Who doesn't love a surprise villain reveal? No great movie is complete without a memorable antagonist, and sometimes filmmakers have dared to toy with audiences a little, by keeping the real villain out of sight - perhaps hidden behind another villain - until the pivotal moment.
It's a tricky sleight-of-hand that's far from easy to pull off and risks pissing off your entire audience, but when it works, it really works.
At its best, a surprise reveal of the real villain waiting in the wings can boost a movie from great to truly unforgettable and iconic, ensuring audiences will be keen to fully re-examine everything on a repeat viewing.
Audiences don't always like to be baited and switched, but if it's done with sufficient cleverness and doesn't feel shoehorned for the sake of a "gotcha!" ending, it can be supremely satisfying to behold.
By subbing out the second-tier villain for the real deal right at the end, or confirming that the antagonist was actually hiding in plain sight the entire time, these 10 movies left viewers totally slack-jawed at what they'd just witnessed...
10. Ra's Al Ghul Crashes Bruce Wayne's Party - Batman Begins
Batman Begins chronicles the birth of the Caped Crusader, as Bruce Wayne (Christian Bale) is recruited into the a mysterious organisation called the League of Shadows by a man named Henri Ducard (Liam Neeson).

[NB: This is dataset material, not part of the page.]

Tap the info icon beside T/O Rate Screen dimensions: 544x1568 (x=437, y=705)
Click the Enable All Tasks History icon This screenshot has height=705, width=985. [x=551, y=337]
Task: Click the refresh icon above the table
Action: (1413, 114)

Ducard helps train Bruce, though the early stages of the film make it explicitly clear that the leader of the outfit is in fact the enigmatic Ra's al Ghul (Ken Watanabe).
Once Bruce realises that the League intends to burn Gotham to the ground, however, he quits in dramatic fashion, burning their temple down with Ra's al Ghul inside, but sparing the life of Ducard.
From this point Christopher Nolan trains his focus on Batman's clash with Scarecrow (Cillian Murphy), who is presumed to be the film's principal antagonist.
But in act three, Bruce's birthday party is interrupted by the presence of Ducard, who reveals that he was in fact the real Ra's al Ghul all along, the Ken Watanabe version having been a decoy.
This is a brilliant bait-and-switch reveal, because while no viewer is ever under the illusion that Ducard is a good man, he managed to effectively conceal his true identity and intent in plain sight.